MovementModeler for Education

Turn Everyday Video into
Stick-Figures and Motion Data

MovementModeler is a small, practical iOS app for getting motion data out of real-world video. Any short clip — staged or in the wild — can become a stick-figure visualization and BODY-25 style pose data, straight from an iPhone.

What MovementModeler Does

MovementModeler is a way to collect and inspect motion data without setting up a lab or wrestling with a full pipeline first. It’s just: phone, video, data.

Motion Data, Anywhere

Record or import video on the phone students already carry. MovementModeler works indoors and outdoors, including in bright sunlight. As with any vision system, stable framing and reasonable video quality help the tracking.

Pocket-sized data collection Works outdoors Real-world footage

Stick-Figure Visualizations

Generate stick-figure videos that make movement easier to see and discuss. Students can scrub and replay clips for quick visual QC before doing any analysis.

In-class demos Visual QC MP4 export

Pose Data for Analysis

Export BODY-25 style pose data per frame and per person. From there, it’s your world — Python, MATLAB, R, or whatever tools you prefer for features, metrics, and models.

BODY-25 style JSON Per-frame data Multi-person

Where It Might Fit

These are just a few places MovementModeler can be useful.

Computer Vision & Machine Learning

Pose Estimation & Beyond

  • Intro labs on keypoints, occlusion, and tracking.
  • Small projects on action recognition or gesture classification.
  • Capstones that start from students’ own recordings instead of static datasets.
Biomechanics & PT / OT

Movement & Gait

  • Comparing joint trajectories between conditions or techniques.
  • Teaching kinematics with simple stick-figures and time series.
  • Linking qualitative observation to basic quantitative measures.
Sports Science & Performance

Technique & Consistency

  • Looking at form in jumps, cuts, pivots, or landings.
  • Exploring left–right differences or stability over time.
  • Letting students try simple performance metrics of their own.
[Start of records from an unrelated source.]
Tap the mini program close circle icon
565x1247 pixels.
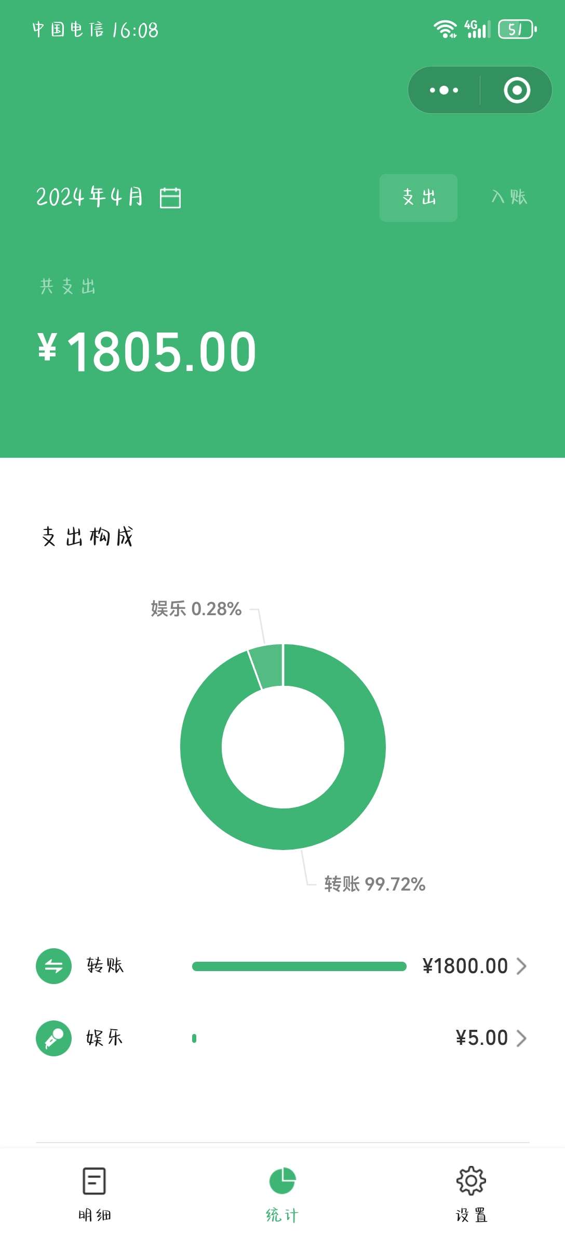tap(517, 90)
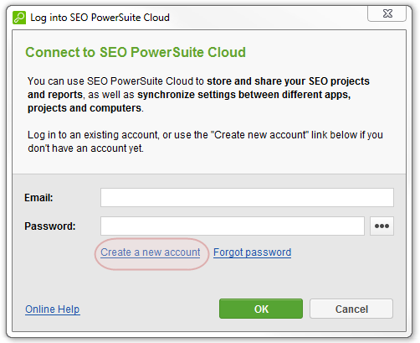Click the red oval highlight around Create account
Image resolution: width=420 pixels, height=343 pixels.
[x=151, y=254]
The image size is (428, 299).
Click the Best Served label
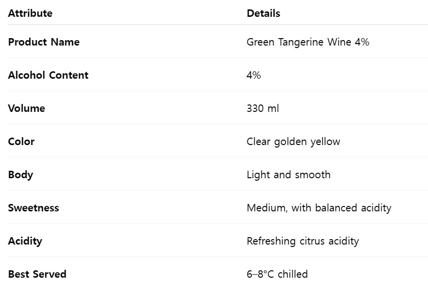coord(37,274)
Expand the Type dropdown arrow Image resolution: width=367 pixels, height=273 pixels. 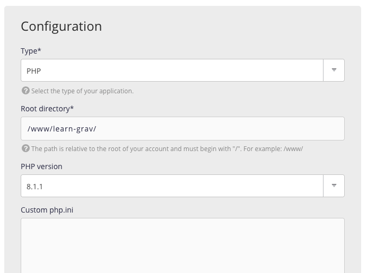point(334,70)
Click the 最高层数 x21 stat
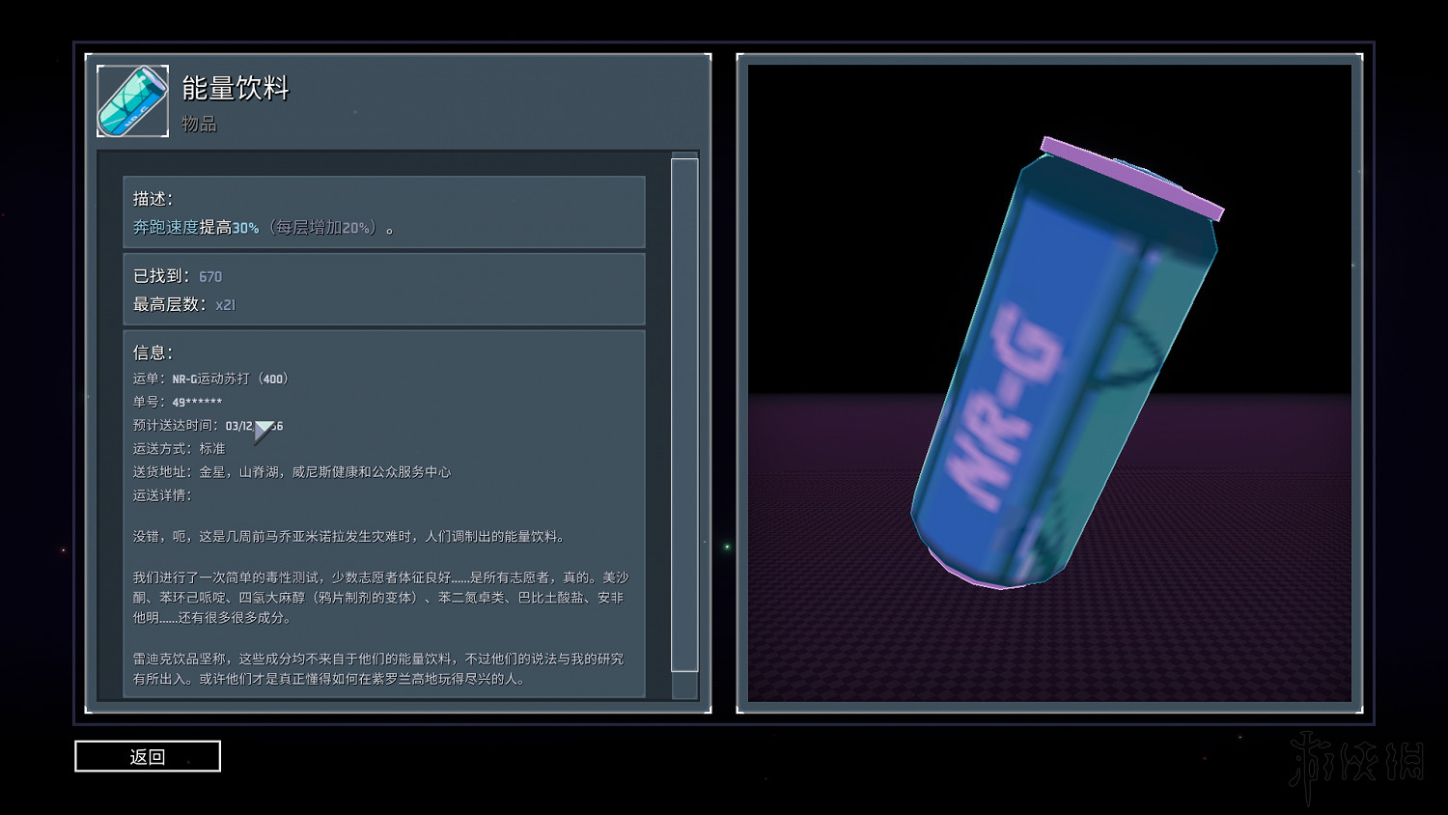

From Video to Data, Briefly

The workflow is straightforward. The goal is to get out of the way so students can focus on the ideas you’re teaching.

  • 1. Capture or import. Film on an iPhone or use an existing clip.
  • 2. Check the stick-figure. Quick visual QC and light cleanup for obvious spikes/noise.
  • 3. Export for analysis. Use the JSON in notebooks and the MP4 in reports/presentations.

Python Tools (Optional)

For classes that already use OpenPose-style tooling, we maintain two small scripts that help bridge MovementModeler exports into common workflows.

# 1) MovementModeler clip export -> per-frame OpenPose-style JSON
python scripts/mm_to_openpose.py movementmodeler_clip.json frames_json/

# 2) Per-frame JSON -> stick-figure MP4
python scripts/mm_json_dir_to_stickmp4.py frames_json/

Repo: movementmodeler-tools

If you’d like to see it in action

A short screen capture showing the basic flow: import a clip, inspect the stick-figure, clean up obvious spikes, and export MP4 + JSON.

Quick notes for best results

  • Stable framing helps.
  • Higher resolution and less motion blur generally track better.
  • Outdoor clips in bright sunlight work well.
1-minute demo

MovementModeler Demo Thumbnail
Left: in-app workflow · Right: exported stick-figure MP4
Tap to play fullscreen.

Instructor FAQ

Where can students use MovementModeler?

Anywhere they can film. The app works indoors and outdoors, including in direct sunlight. Steady framing and clear subjects help the results.

Do students need special hardware?

Just a reasonably recent iPhone. Analysis can happen in whatever environment you already use — Python, MATLAB, etc.

What does the export look like?

Exports include stick-figure MP4s and BODY-25 style pose data with coordinates and confidence values per joint, per frame, per person.

Can we build our own tools on top?

Yes. The intent is that you and your students treat the exported data as raw material. The optional tools repo exists to make it easier to slot into existing workflows.